Reflecting on the Huon

It feels like a long way from anywhere, but the Huon Valley is just over half an hour’s drive from Hobart.

From the deep, still waters of the Huon River emerge mirror image reflections of a clear sky and distant sailing boats.

Regarded as one of Tasmania’s best drives – a high accolade in this picturesque state – the Huon Valley Highway heads south-west from Hobart behind the Wellington Range to meet up with the river at the appropriately-named Huonville.

For 20 scenic kilometres, the road kisses the river bank as it travels south to Port Huon and Geeveston. This gourmet epicentre attracts day trippers from Hobart who browse the roadside stalls, dine on fresh local produce and revel in the country ambience.

Give your heart rate a boost with an exhilarating ride up the Huon River. John Allport of Huon River Jet Boats will show you sharp turns and gravity defying spins along with a history lesson as you travel the 12 navigable upstream kilometres on the 35-minute trip. It’s also a chance to see rare Huon pines on the riverbank and spot sea eagles.

 

 When you are ready for lunch, pick out a table near the window at Home Hill Vineyard and Winery Restaurant at Ranelagh for a relaxing vineyard view. The rammed earth buildings house an award-winning winery and kitchen renowned for its use of local Cygnet mushrooms and stonefruit from nearby orchards.

There are more Huon pines to discover at the Tahune Forest Airwalk. Peering down from the 50-metre-high cantilever section that dangles over the confluence of the Huon and Picton rivers is a rare treat. The elevated walkway circuit takes around 50 minutes to complete but you might be tempted by views over the Harz Mountains and linger longer.

Finish off with a bit of personal fly action and a session in the cable hang glider, drifting smoothly 50 metres over the Huon River.

Rather than returning to Hobart, extend your stay with a night at the charming seaside town of Dover and explore more of Tasmania’s far south. It’s easy to relax in the hot tub on the deck of Driftwood Cottages with a glass of fine local wine and watch the sun set over D’Entrecastreaux Channel and Port Esperance Bay.

 

 

With another day to explore the area, drive to Hastings Caves and Thermal Springs for a 45-minute ranger guided tour of the 40-million-year-old Newdegate Cave. The Hastings Visitor Centre is located next to a thermal spring swimming pool which, even in Tasmania’s chilly winter months, is a pleasant 28 degrees Celsius.

There are two essential stops as you head back to Hobart. Masaaki Koyoma’s handmade sushi and tasting platters are almost too pretty to eat, but that didn’t stop Rick Stein from recommending them as some of the best he has tasted. Designed around the freshest local produce available on the day, Masaaki’s Sushi has developed a cult following which draws eager day trippers to the sleepy township of Geeveston.

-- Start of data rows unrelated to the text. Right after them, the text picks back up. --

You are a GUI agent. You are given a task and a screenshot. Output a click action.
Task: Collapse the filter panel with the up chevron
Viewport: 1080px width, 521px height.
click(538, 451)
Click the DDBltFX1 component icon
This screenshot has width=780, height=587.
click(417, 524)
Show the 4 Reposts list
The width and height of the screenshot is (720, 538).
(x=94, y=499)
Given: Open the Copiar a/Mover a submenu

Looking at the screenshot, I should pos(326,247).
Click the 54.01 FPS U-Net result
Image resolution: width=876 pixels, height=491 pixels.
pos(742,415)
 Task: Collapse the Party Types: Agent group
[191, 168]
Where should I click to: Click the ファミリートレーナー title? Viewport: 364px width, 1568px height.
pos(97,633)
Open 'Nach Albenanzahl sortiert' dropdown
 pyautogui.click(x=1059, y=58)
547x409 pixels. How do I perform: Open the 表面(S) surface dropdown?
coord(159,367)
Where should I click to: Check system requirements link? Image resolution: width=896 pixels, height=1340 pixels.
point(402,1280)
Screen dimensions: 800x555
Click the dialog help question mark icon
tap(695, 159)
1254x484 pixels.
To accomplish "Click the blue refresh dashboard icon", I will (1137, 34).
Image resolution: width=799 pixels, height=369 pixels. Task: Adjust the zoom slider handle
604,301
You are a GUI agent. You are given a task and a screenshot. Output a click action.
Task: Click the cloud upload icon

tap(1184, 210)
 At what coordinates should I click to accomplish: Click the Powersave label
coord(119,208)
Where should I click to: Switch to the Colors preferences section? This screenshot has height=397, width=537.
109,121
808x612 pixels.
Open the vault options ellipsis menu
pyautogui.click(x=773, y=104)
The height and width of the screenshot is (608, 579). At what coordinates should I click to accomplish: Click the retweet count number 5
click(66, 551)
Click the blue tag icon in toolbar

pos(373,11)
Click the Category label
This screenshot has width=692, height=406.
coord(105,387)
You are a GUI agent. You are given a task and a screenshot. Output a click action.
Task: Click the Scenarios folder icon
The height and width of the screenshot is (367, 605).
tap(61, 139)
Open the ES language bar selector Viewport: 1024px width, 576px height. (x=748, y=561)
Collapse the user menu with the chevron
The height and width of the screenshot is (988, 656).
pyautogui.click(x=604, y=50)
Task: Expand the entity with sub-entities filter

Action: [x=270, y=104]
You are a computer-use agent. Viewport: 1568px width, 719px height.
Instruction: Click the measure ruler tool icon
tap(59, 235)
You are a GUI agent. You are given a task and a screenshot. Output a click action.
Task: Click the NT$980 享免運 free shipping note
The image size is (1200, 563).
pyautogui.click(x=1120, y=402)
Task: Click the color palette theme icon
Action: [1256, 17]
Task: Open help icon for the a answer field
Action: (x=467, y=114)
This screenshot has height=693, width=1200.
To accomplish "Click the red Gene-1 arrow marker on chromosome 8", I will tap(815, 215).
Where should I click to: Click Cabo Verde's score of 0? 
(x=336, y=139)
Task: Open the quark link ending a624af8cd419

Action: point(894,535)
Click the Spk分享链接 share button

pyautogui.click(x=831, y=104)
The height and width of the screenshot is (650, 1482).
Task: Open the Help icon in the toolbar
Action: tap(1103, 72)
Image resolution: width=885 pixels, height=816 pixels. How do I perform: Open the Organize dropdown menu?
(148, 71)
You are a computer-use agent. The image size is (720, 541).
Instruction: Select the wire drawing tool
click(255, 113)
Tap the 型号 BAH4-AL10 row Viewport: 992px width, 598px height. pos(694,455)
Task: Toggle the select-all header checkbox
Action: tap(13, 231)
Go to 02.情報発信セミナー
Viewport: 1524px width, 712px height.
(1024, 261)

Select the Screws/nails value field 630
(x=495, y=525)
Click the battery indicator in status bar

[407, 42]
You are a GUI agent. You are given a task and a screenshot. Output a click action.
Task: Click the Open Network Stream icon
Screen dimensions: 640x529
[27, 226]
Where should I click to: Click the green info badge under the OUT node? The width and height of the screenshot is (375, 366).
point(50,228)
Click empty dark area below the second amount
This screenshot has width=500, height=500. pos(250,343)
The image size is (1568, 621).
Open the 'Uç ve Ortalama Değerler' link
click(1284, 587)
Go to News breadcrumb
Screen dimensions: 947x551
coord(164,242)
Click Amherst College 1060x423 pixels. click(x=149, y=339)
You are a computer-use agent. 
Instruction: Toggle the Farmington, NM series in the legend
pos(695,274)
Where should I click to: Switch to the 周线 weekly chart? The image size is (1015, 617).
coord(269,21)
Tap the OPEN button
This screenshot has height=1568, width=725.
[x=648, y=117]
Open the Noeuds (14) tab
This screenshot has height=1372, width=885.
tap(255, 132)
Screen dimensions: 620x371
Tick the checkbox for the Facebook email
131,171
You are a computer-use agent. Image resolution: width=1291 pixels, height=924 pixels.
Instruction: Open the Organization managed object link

Just a little further down the road, the Franklin Wooden Boat Centre is where you’ll step back in time with the warm aroma of wood shavings and history of boat building.

Back in Hobart with a day or so to spare, check into self-contained boutique apartment accommodation at Salamanca Wharf Hotel. Just a short stroll from the café and restaurant-filled Salamanca strip, it is also a handy to the famed Salamanca markets held every Saturday. Set amidst mellow sandstone warehouses and tall plane trees, the markets fill two street blocks with vegetable delights, bold ceramics, vintage toys, scallop pies and warm porridge. Stock up on local whisky and cold climate clothes.

 

 Explore the city’s backstreets and alleyways with a Hobart Café Culture tour lead by Robyn Everist. Robyn shares her passion for Hobart’s colonial past with multiple doses of excellent coffee from the city’s finest baristas, accompanied by freshly-baked artisan pastries and local chocolates on a progressive morning tea.

If you have room for lunch, take a seat and enjoy the 280-degree view at The Glass House which sits suspended over Sullivan’s Cove on the waterfront.

Try some of their salt-cured, grass-fed wallaby, tender Cape Grim beef, local Pitt Water Pacific oysters or Huon salmon. Finish with a substantial wedge of clothbound Bay of Fires cheddar matched to their Tasmanian-centred wine list.

What Tasmania lacks in size, it more than makes up with the depth and authenticity of its experiences.

The writer travelled with the assistance of Tourism Tasmania.